▶ TASK DESCRIPTION: Repeat the data that follows exactly, starting at the line with "Click the 用户详情 dialog title icon" and ending at the line with "Task: Click the MB", and leave out every picture.

▶ THE DATA:
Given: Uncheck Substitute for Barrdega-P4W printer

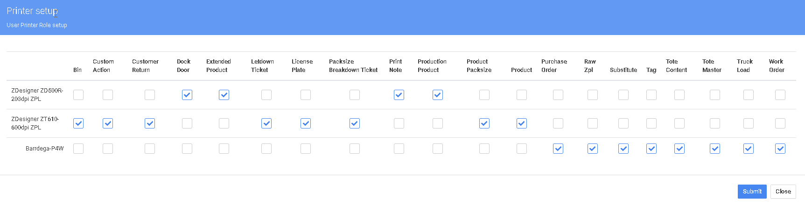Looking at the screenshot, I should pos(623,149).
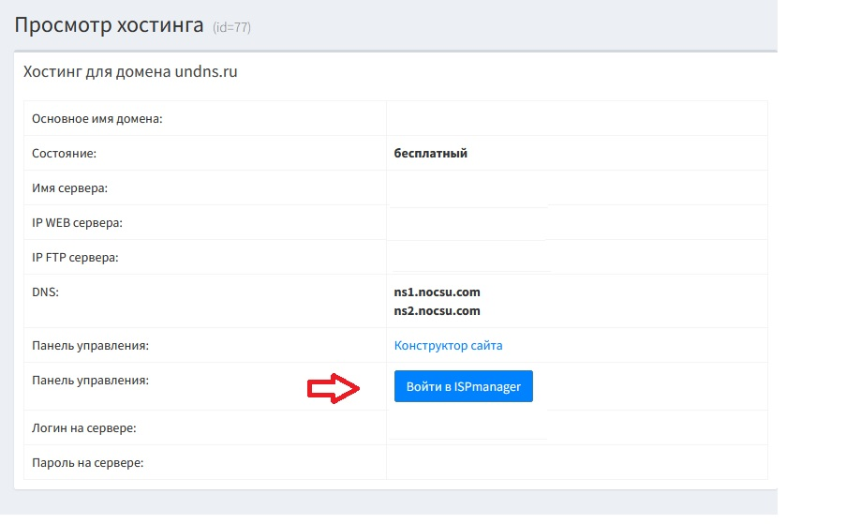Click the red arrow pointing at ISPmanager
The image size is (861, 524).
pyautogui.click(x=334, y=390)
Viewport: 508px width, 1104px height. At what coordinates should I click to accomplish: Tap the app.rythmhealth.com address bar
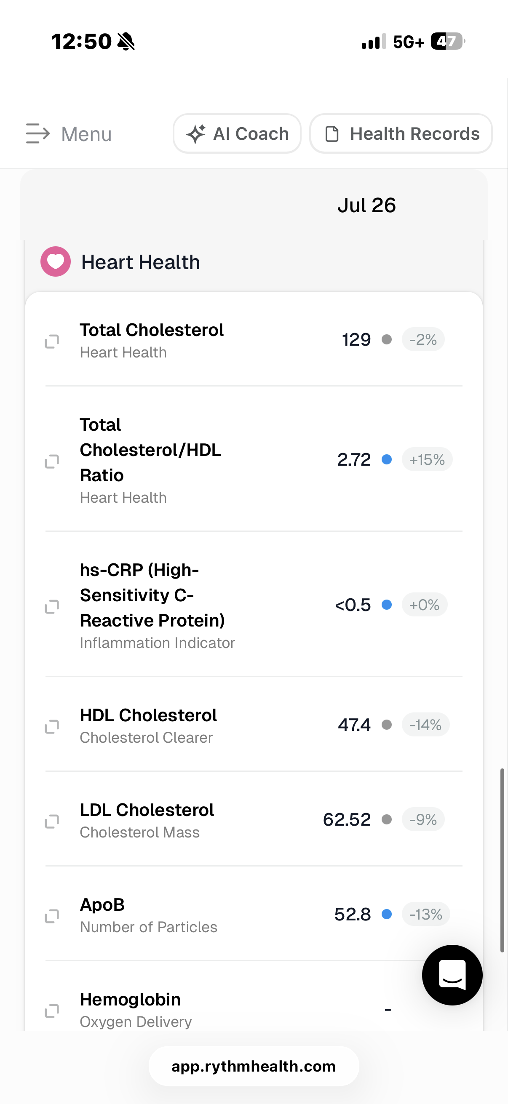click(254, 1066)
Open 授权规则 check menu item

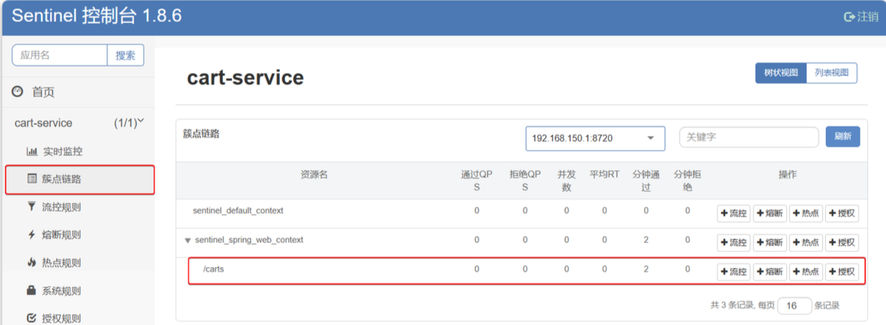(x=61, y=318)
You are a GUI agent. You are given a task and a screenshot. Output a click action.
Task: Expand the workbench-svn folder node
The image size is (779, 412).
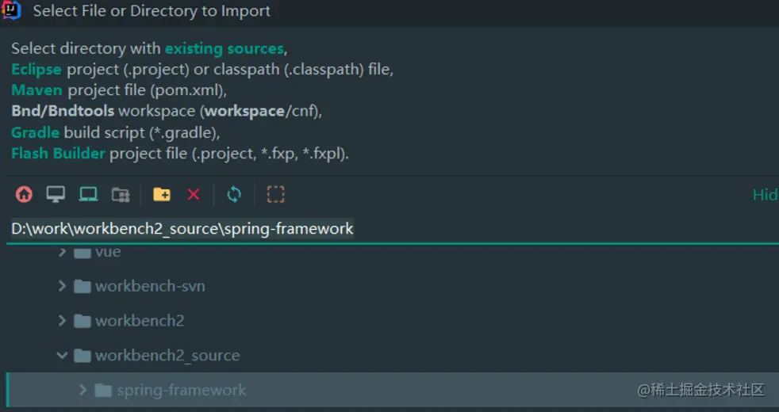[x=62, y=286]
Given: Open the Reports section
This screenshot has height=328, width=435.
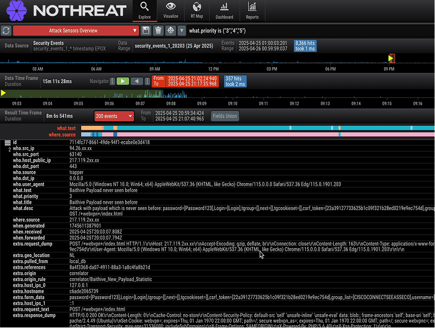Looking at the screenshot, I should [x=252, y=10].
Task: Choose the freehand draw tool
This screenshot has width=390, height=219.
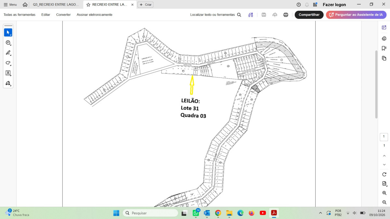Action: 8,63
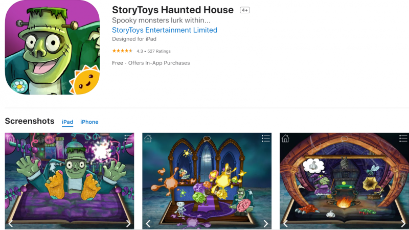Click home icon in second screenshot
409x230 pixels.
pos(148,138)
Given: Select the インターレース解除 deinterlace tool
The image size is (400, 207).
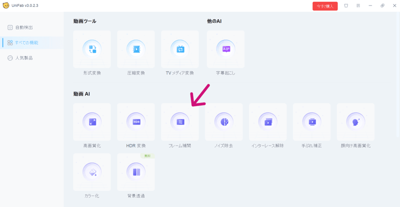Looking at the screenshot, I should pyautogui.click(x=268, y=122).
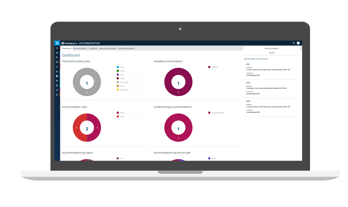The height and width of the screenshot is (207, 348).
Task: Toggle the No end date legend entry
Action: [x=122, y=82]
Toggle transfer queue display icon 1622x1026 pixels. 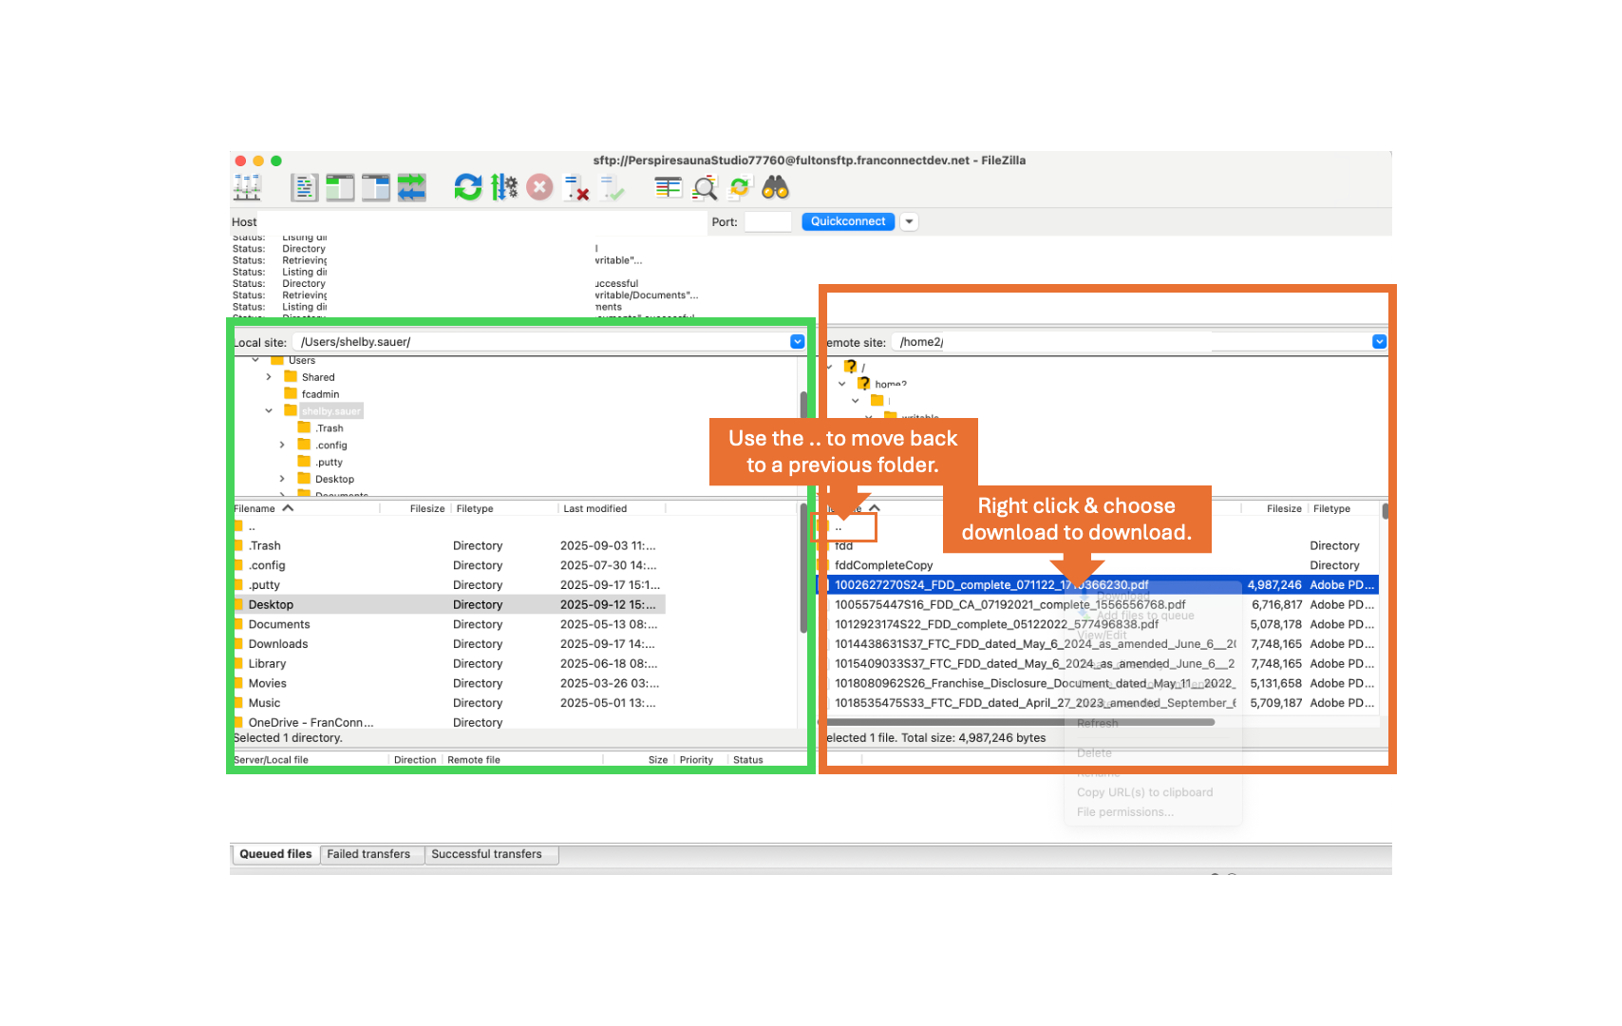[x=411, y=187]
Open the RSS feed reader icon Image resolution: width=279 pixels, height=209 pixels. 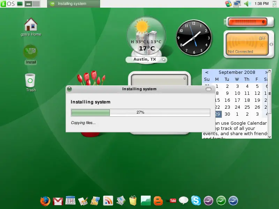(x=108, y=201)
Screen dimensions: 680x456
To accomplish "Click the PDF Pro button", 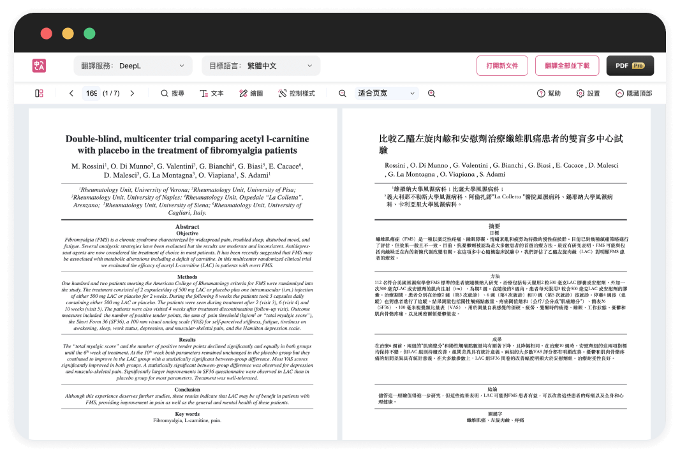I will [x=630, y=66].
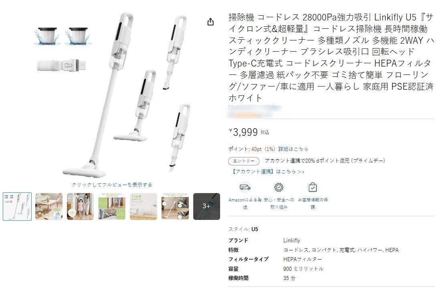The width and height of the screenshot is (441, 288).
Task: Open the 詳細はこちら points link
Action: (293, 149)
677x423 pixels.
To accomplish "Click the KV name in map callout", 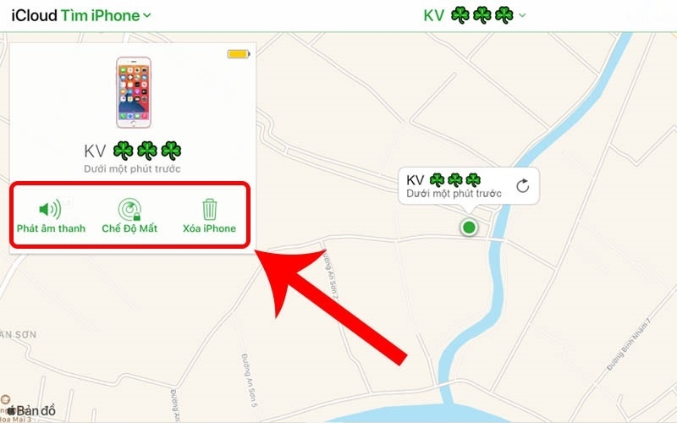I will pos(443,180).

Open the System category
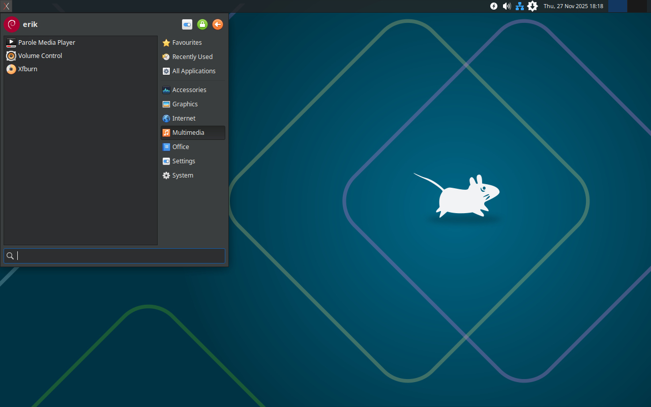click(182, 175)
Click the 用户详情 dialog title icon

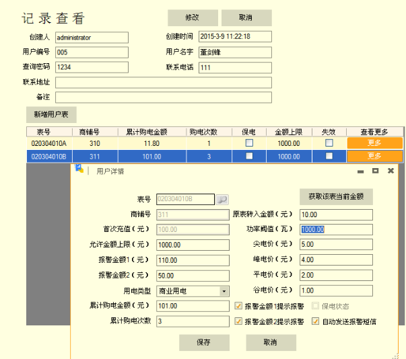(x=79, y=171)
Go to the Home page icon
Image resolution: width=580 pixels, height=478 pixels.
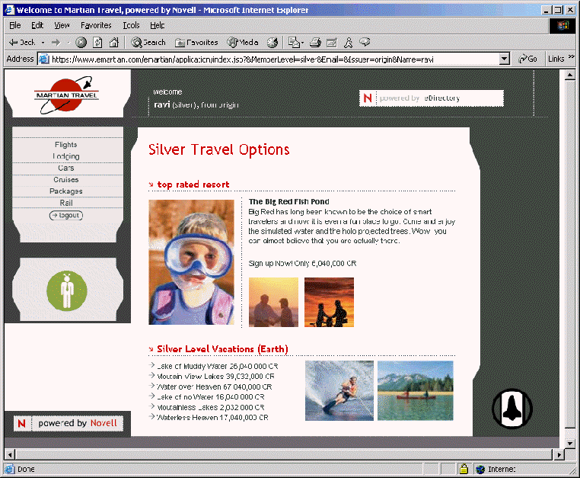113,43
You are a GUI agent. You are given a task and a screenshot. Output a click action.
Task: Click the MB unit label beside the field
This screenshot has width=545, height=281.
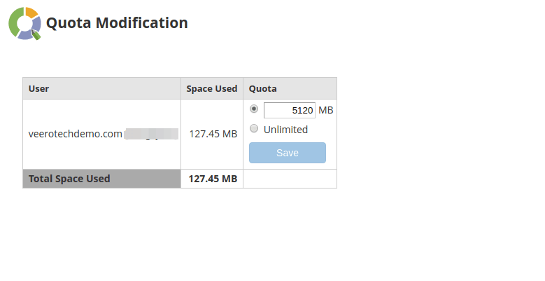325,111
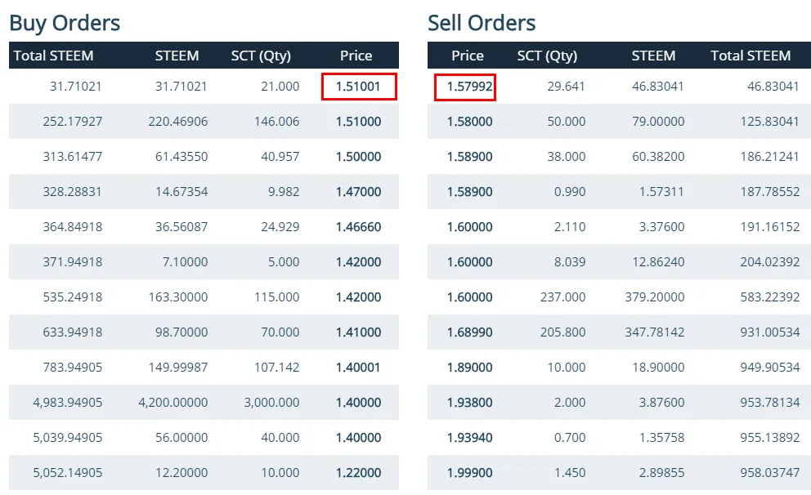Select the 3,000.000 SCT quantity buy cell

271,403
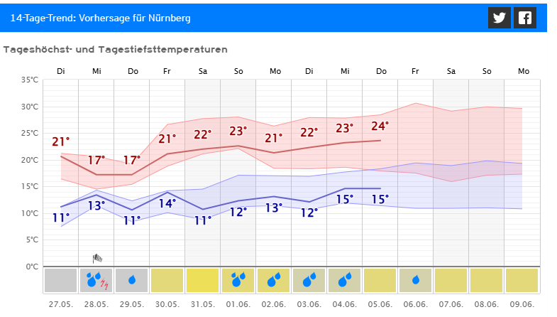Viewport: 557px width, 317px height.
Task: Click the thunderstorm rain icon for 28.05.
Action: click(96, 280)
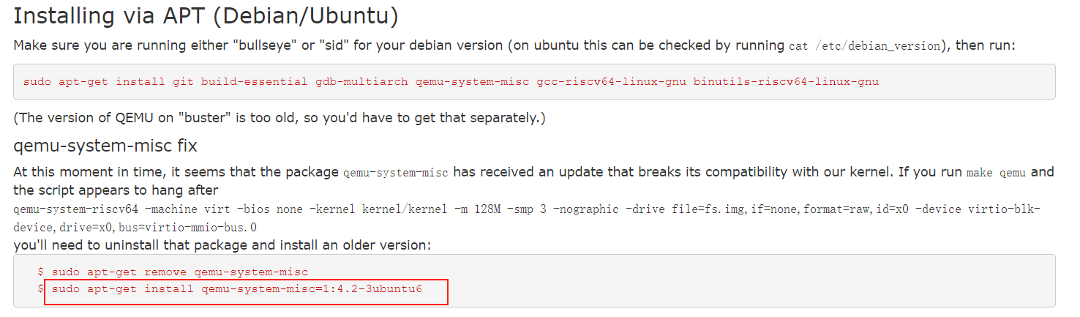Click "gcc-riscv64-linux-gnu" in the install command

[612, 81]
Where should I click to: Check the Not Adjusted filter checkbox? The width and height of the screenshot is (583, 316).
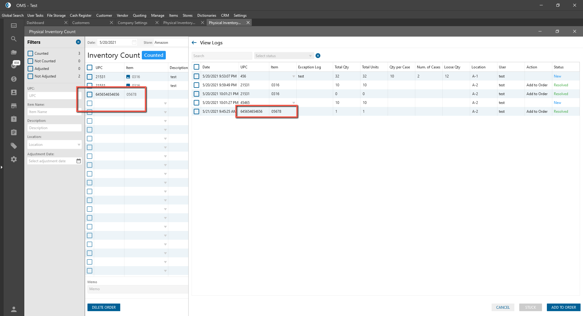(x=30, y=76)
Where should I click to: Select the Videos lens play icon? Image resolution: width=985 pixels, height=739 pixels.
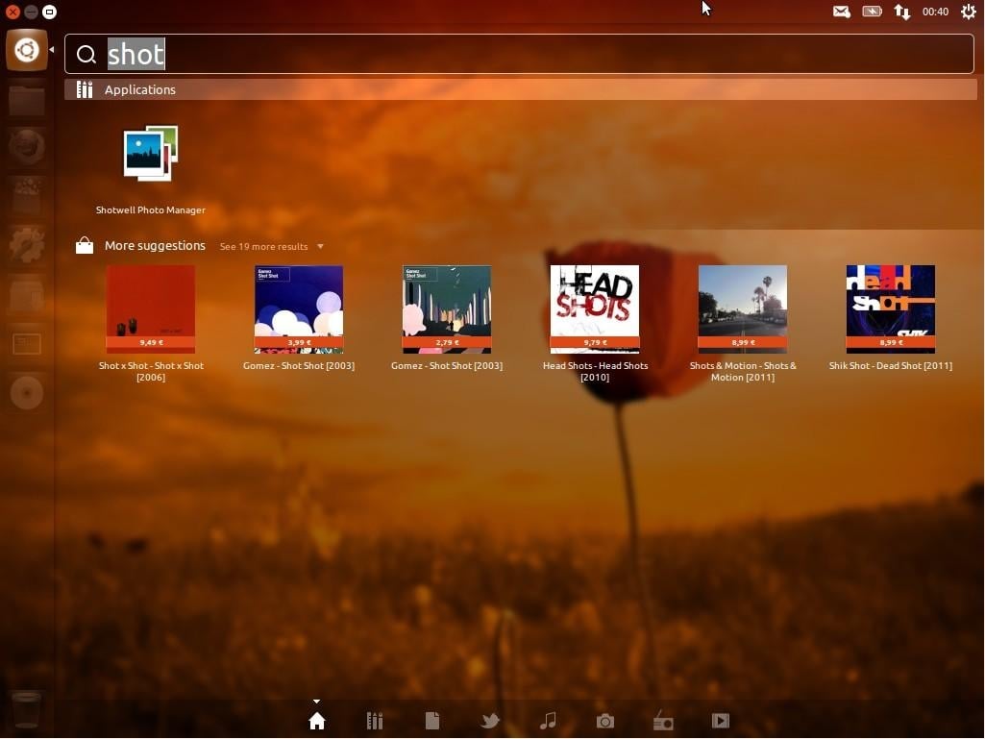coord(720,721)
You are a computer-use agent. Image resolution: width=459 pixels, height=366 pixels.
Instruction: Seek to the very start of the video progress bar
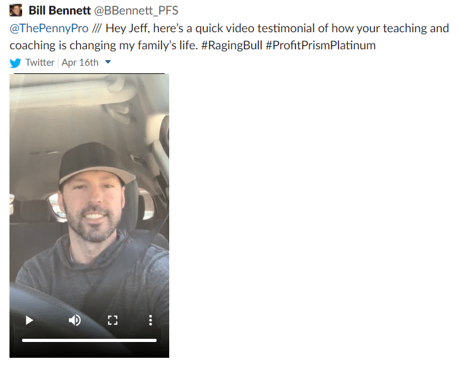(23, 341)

▶ TASK ANSWER:
Click the 用户详情 dialog title icon

(x=79, y=171)
Go to the Home page icon
Image resolution: width=580 pixels, height=478 pixels.
113,43
You are a GUI agent. You are given a task and a screenshot. Output a click action.
Task: Click the MB unit label beside the field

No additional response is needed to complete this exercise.